*What to do*. Set out the lines of the records below as a numbered list, dropping any blank lines.

Click-target data
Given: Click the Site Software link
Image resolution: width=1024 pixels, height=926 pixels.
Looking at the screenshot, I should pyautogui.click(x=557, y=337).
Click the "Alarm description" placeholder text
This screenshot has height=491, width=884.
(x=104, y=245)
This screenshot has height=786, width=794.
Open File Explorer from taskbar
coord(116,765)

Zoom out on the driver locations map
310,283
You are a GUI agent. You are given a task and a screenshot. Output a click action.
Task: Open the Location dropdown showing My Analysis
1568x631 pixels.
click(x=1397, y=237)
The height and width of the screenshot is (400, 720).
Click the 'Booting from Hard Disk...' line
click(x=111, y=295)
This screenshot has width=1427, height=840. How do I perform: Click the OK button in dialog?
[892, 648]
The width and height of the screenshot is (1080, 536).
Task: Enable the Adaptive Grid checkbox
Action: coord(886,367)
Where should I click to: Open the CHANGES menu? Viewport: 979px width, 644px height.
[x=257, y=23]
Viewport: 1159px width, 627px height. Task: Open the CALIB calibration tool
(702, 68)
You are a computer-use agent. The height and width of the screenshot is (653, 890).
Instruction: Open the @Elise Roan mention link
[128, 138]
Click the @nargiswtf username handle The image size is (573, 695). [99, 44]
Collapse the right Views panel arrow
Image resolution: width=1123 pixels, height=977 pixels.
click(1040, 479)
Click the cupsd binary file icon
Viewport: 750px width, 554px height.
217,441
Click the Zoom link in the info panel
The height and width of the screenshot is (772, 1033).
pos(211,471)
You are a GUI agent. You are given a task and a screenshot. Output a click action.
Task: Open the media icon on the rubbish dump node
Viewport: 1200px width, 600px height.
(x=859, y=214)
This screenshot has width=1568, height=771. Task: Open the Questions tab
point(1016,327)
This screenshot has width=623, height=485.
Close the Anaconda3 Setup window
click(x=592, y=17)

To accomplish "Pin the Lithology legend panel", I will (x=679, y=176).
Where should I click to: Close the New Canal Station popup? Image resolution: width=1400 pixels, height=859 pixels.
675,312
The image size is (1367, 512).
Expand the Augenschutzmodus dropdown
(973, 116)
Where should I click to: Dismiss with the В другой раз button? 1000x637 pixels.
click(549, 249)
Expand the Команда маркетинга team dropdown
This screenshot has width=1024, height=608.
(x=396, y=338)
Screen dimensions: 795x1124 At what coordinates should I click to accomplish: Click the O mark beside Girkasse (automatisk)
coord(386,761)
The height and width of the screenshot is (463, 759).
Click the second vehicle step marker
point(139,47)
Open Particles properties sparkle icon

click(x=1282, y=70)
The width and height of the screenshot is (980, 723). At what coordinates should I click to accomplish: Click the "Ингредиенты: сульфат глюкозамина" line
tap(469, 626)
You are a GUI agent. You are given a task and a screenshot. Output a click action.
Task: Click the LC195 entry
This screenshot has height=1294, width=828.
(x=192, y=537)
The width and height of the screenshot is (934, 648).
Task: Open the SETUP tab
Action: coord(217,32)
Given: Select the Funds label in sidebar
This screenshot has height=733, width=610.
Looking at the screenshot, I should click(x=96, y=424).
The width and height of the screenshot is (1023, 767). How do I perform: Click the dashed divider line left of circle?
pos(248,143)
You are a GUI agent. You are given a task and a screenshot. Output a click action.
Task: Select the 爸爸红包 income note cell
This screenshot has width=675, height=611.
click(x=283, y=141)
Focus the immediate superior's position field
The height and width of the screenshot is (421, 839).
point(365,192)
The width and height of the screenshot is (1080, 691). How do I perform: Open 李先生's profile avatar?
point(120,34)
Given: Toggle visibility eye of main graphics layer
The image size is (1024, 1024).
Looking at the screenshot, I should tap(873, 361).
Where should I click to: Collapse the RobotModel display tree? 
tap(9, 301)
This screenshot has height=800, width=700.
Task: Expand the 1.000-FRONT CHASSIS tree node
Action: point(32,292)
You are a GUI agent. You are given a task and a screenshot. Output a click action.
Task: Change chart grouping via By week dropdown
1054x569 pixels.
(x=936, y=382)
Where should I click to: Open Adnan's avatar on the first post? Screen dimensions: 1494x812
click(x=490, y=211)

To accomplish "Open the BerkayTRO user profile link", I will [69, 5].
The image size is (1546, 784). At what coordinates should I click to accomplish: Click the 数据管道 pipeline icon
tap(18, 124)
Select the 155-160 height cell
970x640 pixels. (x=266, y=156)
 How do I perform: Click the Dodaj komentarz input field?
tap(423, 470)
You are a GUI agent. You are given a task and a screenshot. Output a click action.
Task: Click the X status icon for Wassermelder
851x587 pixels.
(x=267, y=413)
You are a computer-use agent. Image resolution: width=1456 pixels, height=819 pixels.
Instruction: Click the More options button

*Solved problem*.
1. Given: Click the Site Software link
2. Image resolution: width=1024 pixels, height=926 pixels.
3. Looking at the screenshot, I should pyautogui.click(x=557, y=337).
4. Click the "Alarm description" placeholder text
5. This screenshot has height=491, width=884.
6. (x=104, y=245)
7. This screenshot has height=786, width=794.
8. Open File Explorer from taskbar
9. coord(116,765)
10. Zoom out on the driver locations map
11. 310,283
12. You are a GUI agent. You are given a task and a screenshot. Output a click action.
13. Task: Open the Location dropdown showing My Analysis
14. 1568x631 pixels.
15. click(x=1397, y=237)
16. The height and width of the screenshot is (400, 720).
17. Click the 'Booting from Hard Disk...' line
18. click(x=111, y=295)
19. This screenshot has width=1427, height=840. How do I perform: Click the OK button in dialog?
20. [892, 648]
21. The width and height of the screenshot is (1080, 536).
22. Task: Enable the Adaptive Grid checkbox
23. Action: coord(886,367)
24. Where should I click to: Open the CHANGES menu? Viewport: 979px width, 644px height.
25. [x=257, y=23]
26. Viewport: 1159px width, 627px height. Task: Open the CALIB calibration tool
27. (702, 68)
28. You are a computer-use agent. The height and width of the screenshot is (653, 890).
29. Instruction: Open the @Elise Roan mention link
30. [128, 138]
31. Click the @nargiswtf username handle The image size is (573, 695). [99, 44]
32. Collapse the right Views panel arrow
33. Image resolution: width=1123 pixels, height=977 pixels.
34. click(1040, 479)
35. Click the cupsd binary file icon
36. Viewport: 750px width, 554px height.
37. 217,441
38. Click the Zoom link in the info panel
39. The height and width of the screenshot is (772, 1033).
40. pos(211,471)
41. You are a GUI agent. You are given a task and a screenshot. Output a click action.
42. Task: Open the media icon on the rubbish dump node
43. Viewport: 1200px width, 600px height.
44. (x=859, y=214)
45. This screenshot has width=1568, height=771. Task: Open the Questions tab
46. point(1016,327)
47. This screenshot has width=623, height=485.
48. Close the Anaconda3 Setup window
49. click(x=592, y=17)
50. To accomplish "Pin the Lithology legend panel", I will (x=679, y=176).
51. Where should I click to: Close the New Canal Station popup? Image resolution: width=1400 pixels, height=859 pixels.
52. 675,312
53. The image size is (1367, 512).
54. Expand the Augenschutzmodus dropdown
55. (973, 116)
56. Where should I click to: Dismiss with the В другой раз button? 1000x637 pixels.
57. click(549, 249)
58. Expand the Команда маркетинга team dropdown
59. This screenshot has width=1024, height=608.
60. (x=396, y=338)
61. Screen dimensions: 795x1124 At what coordinates should I click to accomplish: Click the O mark beside Girkasse (automatisk)
62. coord(386,761)
63. The height and width of the screenshot is (463, 759).
64. Click the second vehicle step marker
65. point(139,47)
66. Open Particles properties sparkle icon
67. click(x=1282, y=70)
68. The width and height of the screenshot is (980, 723). At what coordinates should I click to accomplish: Click the "Ингредиенты: сульфат глюкозамина" line
69. tap(469, 626)
70. You are a GUI agent. You are given a task and a screenshot. Output a click action.
71. Task: Click the LC195 entry
72. This screenshot has height=1294, width=828.
73. (x=192, y=537)
74. The width and height of the screenshot is (934, 648).
75. Task: Open the SETUP tab
76. Action: coord(217,32)
77. Given: Select the Funds label in sidebar
78. This screenshot has height=733, width=610.
79. Looking at the screenshot, I should click(x=96, y=424).
80. The width and height of the screenshot is (1023, 767). How do I perform: Click the dashed divider line left of circle?
81. pos(248,143)
82. You are a GUI agent. You are given a task and a screenshot. Output a click action.
83. Task: Select the 爸爸红包 income note cell
84. This screenshot has width=675, height=611.
85. click(x=283, y=141)
86. Focus the immediate superior's position field
87. The height and width of the screenshot is (421, 839).
88. point(365,192)
89. The width and height of the screenshot is (1080, 691). How do I perform: Open 李先生's profile avatar?
90. point(120,34)
91. Given: Toggle visibility eye of main graphics layer
92. The image size is (1024, 1024).
93. Looking at the screenshot, I should tap(873, 361).
94. Where should I click to: Collapse the RobotModel display tree? 
95. tap(9, 301)
96. This screenshot has height=800, width=700.
97. Task: Expand the 1.000-FRONT CHASSIS tree node
98. Action: point(32,292)
99. You are a GUI agent. You are given a task and a screenshot. Output a click action.
100. Task: Change chart grouping via By week dropdown
101. 1054x569 pixels.
102. (x=936, y=382)
103. Where should I click to: Open Adnan's avatar on the first post? Screen dimensions: 1494x812
104. click(x=490, y=211)
105. To accomplish "Open the BerkayTRO user profile link", I will [69, 5].
106. The image size is (1546, 784). At what coordinates should I click to accomplish: Click the 数据管道 pipeline icon
107. tap(18, 124)
108. Select the 155-160 height cell
109. 970x640 pixels. (x=266, y=156)
110.  How do I perform: Click the Dodaj komentarz input field?
111. tap(423, 470)
112. You are a GUI agent. You are given a task and a screenshot. Output a click action.
113. Task: Click the X status icon for Wassermelder
114. 851x587 pixels.
115. (x=267, y=413)
116. You are a computer-use agent. Image resolution: width=1456 pixels, height=819 pixels.
117. Instruction: Click the More options button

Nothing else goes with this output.